The unfamiliarity and confusion surrounding cryptocurrency make it easier for cybercriminals to prey on their victims. Before explaining how a cybercriminal can exploit people for cryptocurrency, it helps to have a basic understanding of the technology.

Bitcoin is one form of cryptocurrency in the same way that the Euro is one form of government-issued currency. Cryptocurrency is any digital currency designed as a medium of exchange that operates independently from a central banking authority. Due to its decentralization, transactions are peer-to-peer, quick, and nearly anonymous. Transactions are validated by mining. Here is a breakdown of these terms.

  • Digital There are no physical coins, bills, or notes. Everything exists on computers.
  • Independent There is no central bank or server. Transaction validation is distributed across a network of computers.
  • Peer-to-peer Currency is exchanged directly between sender and receiver. There is no third party like there is with Venmo or Zelle.
  • Quick– The average confirmation time of a Bitcoin transaction is “approximately 10 minutes” (Bhalla, 2022).
  • Nearly Anonymous Owners and users of cryptocurrency do not have to disclose any personal information. Anyone can own and use cryptocurrency.
  • Mining It is essentially the auditing process for transactions. The audit involves computers solving an extremely complicated math problem. As a reward for doing this calculation, the miner will receive some cryptocurrency.

Enter the Cybercriminal

Two popular ways for a cybercriminal to obtain cryptocurrency are extorting a victim for their data and mining cryptocurrency on a victim’s computer.

The first method is called ransomware. Ransomware is what criminals used during the attack on the Colonial Pipeline Company in May of 2021 (U.S. Department of Energy).
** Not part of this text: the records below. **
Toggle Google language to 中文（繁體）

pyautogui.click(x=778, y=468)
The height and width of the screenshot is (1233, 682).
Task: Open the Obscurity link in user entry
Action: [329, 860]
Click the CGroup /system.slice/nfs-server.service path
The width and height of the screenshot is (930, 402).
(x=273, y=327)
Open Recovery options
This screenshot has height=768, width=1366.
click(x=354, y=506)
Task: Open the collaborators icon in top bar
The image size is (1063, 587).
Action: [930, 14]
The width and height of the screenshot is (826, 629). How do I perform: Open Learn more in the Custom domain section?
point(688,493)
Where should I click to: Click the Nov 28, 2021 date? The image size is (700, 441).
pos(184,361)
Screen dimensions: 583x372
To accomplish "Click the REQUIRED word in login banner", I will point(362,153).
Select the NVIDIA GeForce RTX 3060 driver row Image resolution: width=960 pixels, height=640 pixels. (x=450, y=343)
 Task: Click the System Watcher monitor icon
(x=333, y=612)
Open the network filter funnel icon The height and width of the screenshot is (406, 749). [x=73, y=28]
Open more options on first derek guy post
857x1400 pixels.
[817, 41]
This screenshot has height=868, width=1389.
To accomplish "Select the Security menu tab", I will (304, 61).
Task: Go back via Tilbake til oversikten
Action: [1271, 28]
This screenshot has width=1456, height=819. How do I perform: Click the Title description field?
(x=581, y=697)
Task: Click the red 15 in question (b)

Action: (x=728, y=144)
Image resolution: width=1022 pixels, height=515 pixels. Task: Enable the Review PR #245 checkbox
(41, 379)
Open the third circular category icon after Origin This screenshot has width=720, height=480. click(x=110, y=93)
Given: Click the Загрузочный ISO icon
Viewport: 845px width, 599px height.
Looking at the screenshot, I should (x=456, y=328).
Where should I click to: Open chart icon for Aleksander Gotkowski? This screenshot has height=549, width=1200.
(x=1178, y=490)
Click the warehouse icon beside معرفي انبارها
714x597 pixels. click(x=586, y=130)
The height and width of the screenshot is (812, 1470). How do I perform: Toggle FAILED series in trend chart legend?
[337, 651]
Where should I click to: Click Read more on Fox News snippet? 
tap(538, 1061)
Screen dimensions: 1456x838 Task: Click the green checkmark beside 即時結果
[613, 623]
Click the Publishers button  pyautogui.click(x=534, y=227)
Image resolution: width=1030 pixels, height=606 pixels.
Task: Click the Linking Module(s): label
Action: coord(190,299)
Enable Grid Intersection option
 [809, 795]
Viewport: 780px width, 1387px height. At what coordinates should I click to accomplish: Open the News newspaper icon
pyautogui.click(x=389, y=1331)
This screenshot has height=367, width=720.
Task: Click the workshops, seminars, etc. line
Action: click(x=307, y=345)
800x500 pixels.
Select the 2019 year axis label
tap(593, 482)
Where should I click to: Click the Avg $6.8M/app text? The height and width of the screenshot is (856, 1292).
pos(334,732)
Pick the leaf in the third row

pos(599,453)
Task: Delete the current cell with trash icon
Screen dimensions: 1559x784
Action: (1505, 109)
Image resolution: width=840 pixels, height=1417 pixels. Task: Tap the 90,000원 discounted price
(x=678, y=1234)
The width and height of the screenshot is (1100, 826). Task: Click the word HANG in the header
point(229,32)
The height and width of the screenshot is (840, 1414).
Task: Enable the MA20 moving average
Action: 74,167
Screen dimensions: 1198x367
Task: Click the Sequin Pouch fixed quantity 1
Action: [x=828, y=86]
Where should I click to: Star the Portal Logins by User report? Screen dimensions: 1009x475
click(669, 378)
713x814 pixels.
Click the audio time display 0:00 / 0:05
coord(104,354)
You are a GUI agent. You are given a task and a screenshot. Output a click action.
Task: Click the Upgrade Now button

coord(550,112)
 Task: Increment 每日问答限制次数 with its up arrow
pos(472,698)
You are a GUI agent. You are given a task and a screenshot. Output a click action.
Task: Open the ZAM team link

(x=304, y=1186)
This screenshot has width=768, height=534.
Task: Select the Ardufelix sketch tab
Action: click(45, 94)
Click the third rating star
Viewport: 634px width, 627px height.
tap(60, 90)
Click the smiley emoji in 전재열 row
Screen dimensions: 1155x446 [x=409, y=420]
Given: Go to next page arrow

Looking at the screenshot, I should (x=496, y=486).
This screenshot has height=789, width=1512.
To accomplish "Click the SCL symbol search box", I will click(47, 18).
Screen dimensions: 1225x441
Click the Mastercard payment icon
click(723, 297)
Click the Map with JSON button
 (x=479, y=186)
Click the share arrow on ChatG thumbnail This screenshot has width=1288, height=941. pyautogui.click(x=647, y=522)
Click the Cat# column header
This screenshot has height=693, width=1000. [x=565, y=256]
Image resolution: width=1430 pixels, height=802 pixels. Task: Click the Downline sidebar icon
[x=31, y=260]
In a nutshell, it is when malicious software prevents a user from accessing their computer files. Afterward, the attacker demands that their victim pay a ransom – usually in cryptocurrency – to unlock their files.

The second method is called Cryptojacking. It happens when a cybercriminal infects the victim’s computer with malicious software that mines on the attacker’s behalf. The victim’s computer’s processing power is hijacked, and the attacker reaps the reward.

How can you avoid these attacks?

  • Keep your operating system, software, and applications up to date.
  • Set your anti-virus software to auto-update and scan regularly.
  • Avoid downloading software from suspicious sites. When possible, stick to using trusted app stores like Google Play, the Apple App Store, and the Microsoft Store.
  • Do not click suspicious links sent to you via email or text message.